Per Aspera Ad Astra: A história do mais querido do mundo (Capítulo I)
Salve, Nação!
Com a autorização do Filipe Martins do belíssimo blog Anarcorinthians começo a postar aqui hoje a coluna "Per Aspera ad Astra", escrita originalmente para o blog da Yule e que conta a história do nosso amado Timão desde aquela reunião sob a luz do lampião em 1910.
Os textos são longos, mas de uma qualidade temática e descritiva que faz valer a pena cada palavra.
“Per Aspera Ad Astra”
Pela árdua Luta, o Corinthians alçou as estrelas
Por Filipe Martins Gonçalves, Corinthiano de 4ª Geração.
Ou como foi plantada a semente do Time do Povo, e como já era tudo o que é antes mesmo de ser um time ou um clube.
Tal qual uma semente que brotou, cresceu e se fortaleceu, e após tantos processos de crescimento se tornou uma gigantesca árvore; assim é o Corinthians.
Não é possível fazer uma ligação entre uma pequena semente e uma grandiosa árvore, sem compreender os passos do seu desenvolvimento e de sua história.
Neste momento, que tentaremos resgatar aqui, como uma semente brotando, não se pode conceber ainda o Corinthians Paulista.
São apenas os genes, o lugar onde foi plantado, e o alimento que fortaleceu esta árvore, que estão colocados neste grande cenário.
Porém, a idéia já era concebida.
E a maior prova que podemos ter disso é que, mesmo tendo começado como Utopia, hoje é um arrebatador Colosso. E isso nem os anticorintianos se atrevem a negar - muito pelo contrário.
1910, o ano do Cometa
É crença antiga aquela que diz que, quando um cometa passa no céu, algo muito importante vai acontecer.
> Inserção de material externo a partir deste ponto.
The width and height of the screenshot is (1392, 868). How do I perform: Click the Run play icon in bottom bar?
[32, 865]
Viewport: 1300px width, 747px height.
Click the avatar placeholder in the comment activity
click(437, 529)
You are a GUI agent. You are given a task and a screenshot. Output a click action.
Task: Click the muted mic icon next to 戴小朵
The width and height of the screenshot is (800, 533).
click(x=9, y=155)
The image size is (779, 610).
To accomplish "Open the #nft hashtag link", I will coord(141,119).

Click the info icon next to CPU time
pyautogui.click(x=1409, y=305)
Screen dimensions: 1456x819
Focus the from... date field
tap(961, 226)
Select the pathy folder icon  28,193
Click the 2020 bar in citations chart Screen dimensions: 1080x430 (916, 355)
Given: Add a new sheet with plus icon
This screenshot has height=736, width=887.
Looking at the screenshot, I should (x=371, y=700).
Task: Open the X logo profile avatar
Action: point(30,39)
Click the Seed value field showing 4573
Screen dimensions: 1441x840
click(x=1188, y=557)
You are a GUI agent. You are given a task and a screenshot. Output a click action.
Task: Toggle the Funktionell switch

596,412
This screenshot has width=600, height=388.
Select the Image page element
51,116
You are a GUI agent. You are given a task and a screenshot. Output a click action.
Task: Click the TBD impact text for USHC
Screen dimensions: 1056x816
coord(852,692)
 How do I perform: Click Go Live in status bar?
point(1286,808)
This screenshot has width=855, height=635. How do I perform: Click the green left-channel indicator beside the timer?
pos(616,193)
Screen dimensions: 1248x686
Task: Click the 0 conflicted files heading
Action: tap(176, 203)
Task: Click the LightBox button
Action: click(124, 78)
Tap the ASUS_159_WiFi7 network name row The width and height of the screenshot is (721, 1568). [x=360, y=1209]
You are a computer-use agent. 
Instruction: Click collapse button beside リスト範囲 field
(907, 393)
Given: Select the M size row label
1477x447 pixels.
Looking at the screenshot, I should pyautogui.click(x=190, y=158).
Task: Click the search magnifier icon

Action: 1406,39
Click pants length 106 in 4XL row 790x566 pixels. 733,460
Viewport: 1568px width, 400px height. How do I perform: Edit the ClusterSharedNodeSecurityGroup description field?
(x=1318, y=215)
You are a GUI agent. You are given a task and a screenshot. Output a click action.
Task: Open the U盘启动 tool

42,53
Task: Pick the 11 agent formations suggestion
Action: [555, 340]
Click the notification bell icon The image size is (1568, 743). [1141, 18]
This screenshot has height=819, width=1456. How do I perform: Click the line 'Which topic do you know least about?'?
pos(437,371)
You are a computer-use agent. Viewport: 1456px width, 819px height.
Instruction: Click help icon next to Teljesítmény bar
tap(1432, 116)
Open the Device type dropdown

Quando um cometa passa no céu é porque o mundo vai mudar.
E naquele mês de maio de 1910 essas crendices estavam em polvorosa.
A cauda do cometa, como uma lâmina afiada, iria partir a terra em pedaços!
Para muitos, o Halley seria como um justiceiro de Deus.
Fato é que o cometa passou a menos de 23 milhões de quilômetros do nosso planeta, e pelo mundo todo se viu o rastro daquele cometa no céu. Ele resplandeceu durante alguns dias. Depois se foi, e o mundo voltou a ser o que era antes…
Ah, não voltou, não.
Um grupo de operários, nas noites sob a luz da lua e do cometa, se reunia no areal do Bom Retiro.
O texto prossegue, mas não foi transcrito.